▶ _PROVIDED RECORDS_
___

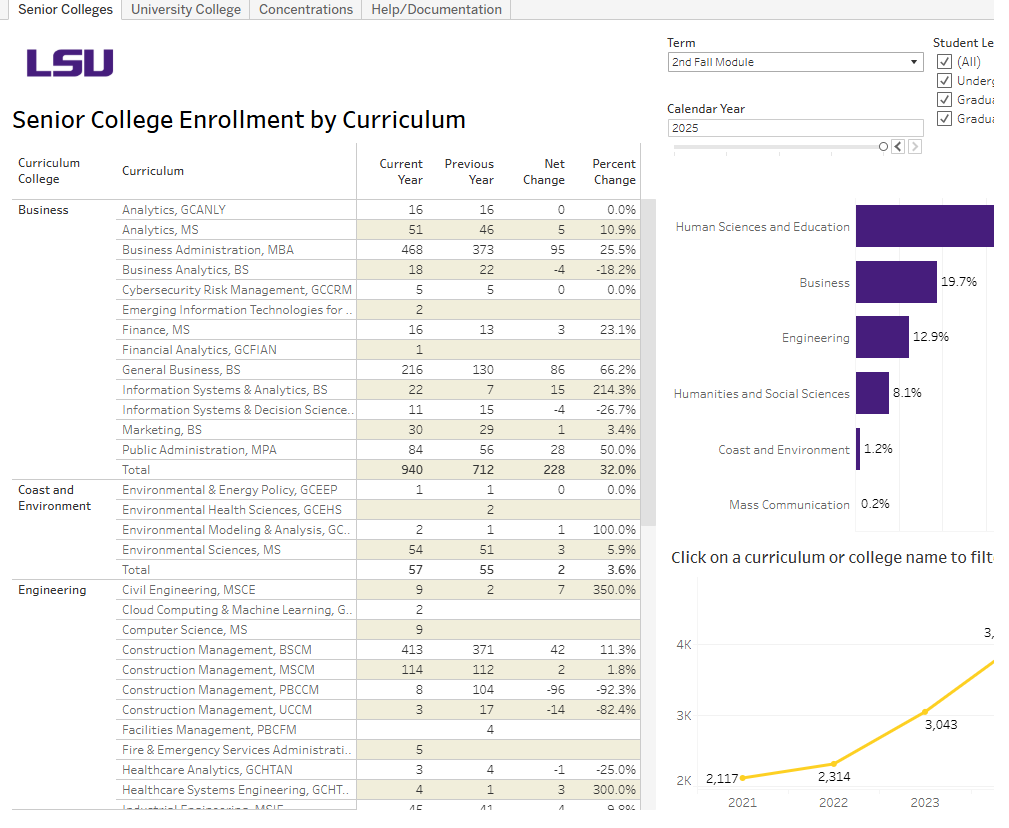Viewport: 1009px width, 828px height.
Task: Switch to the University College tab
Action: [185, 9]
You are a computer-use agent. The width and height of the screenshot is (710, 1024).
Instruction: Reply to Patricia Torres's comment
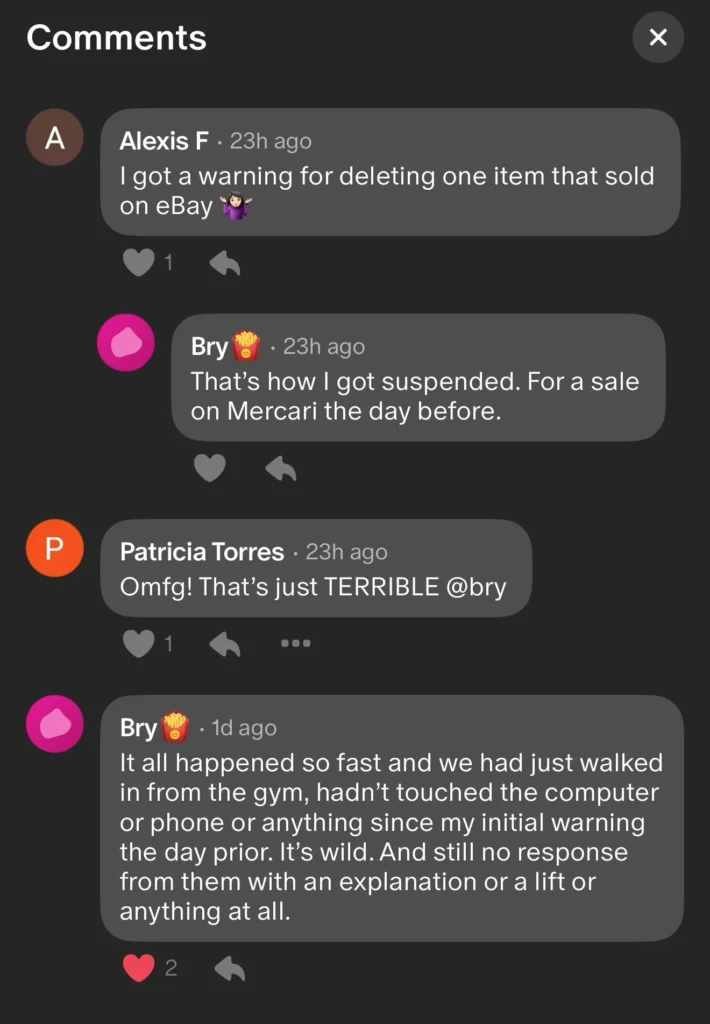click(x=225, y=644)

___

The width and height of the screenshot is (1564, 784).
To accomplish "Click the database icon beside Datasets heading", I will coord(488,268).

___

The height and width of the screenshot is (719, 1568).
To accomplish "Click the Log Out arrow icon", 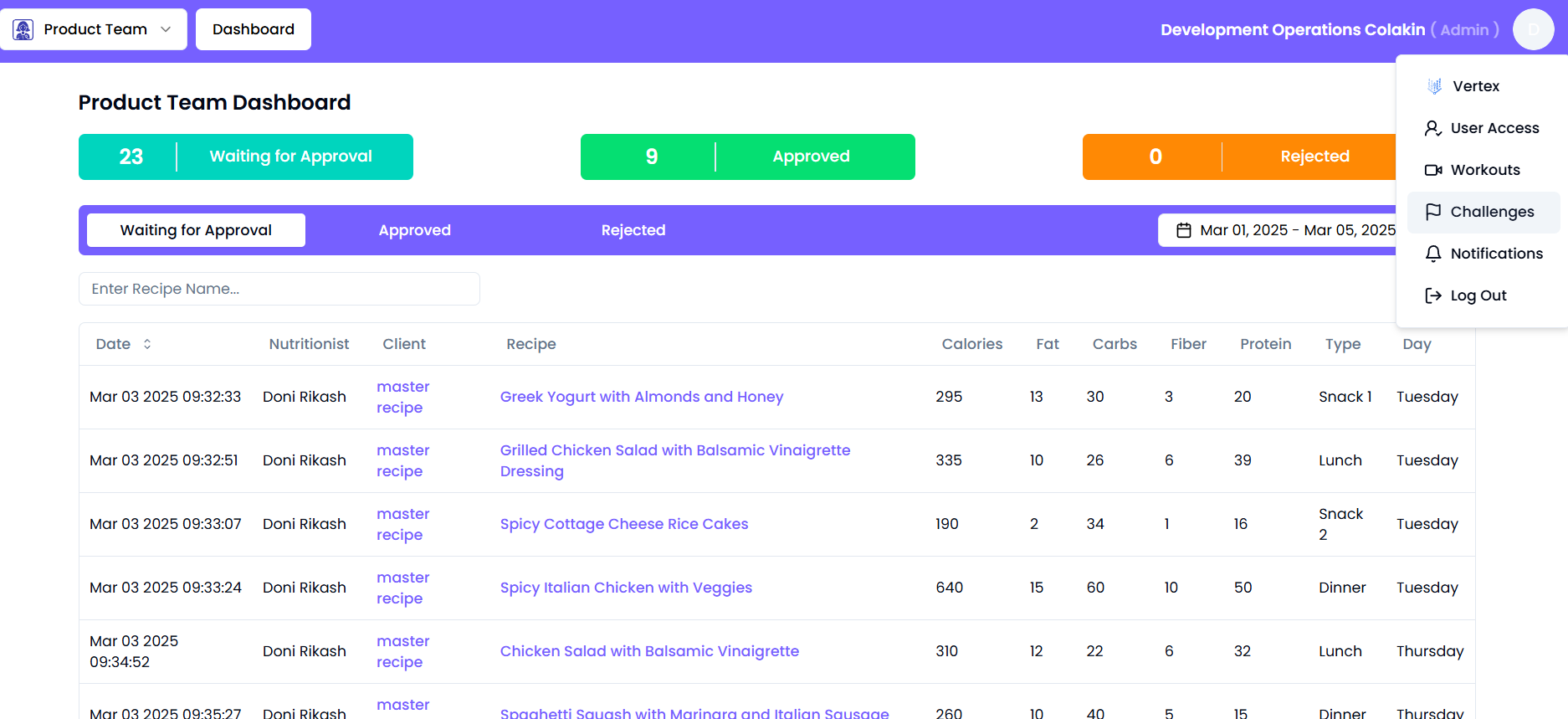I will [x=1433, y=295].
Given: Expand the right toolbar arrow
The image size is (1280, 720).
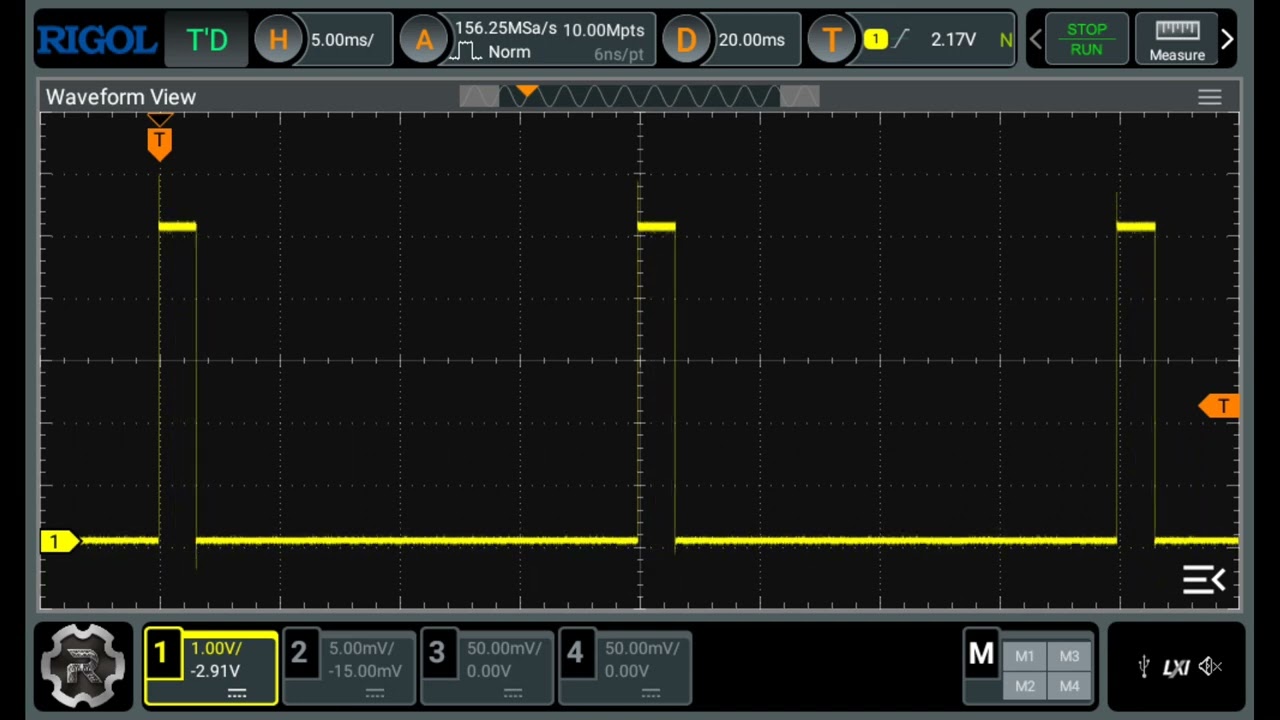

___

▶ _INSTRUCTION_
Rewrite the rows starting with the line with "Viewport: 1009px width, 828px height." and going on through the line with "click(x=225, y=644)", replacing "comment" with "message" and keeping everything else the same. Leave the pictures out of your answer.

▶ _CORRECT OUTPUT_
Viewport: 1009px width, 828px height.
Task: Switch to the University College tab
Action: [185, 9]
You are a computer-use agent. The width and height of the screenshot is (710, 1024).
Instruction: Reply to Patricia Torres's message
click(x=225, y=644)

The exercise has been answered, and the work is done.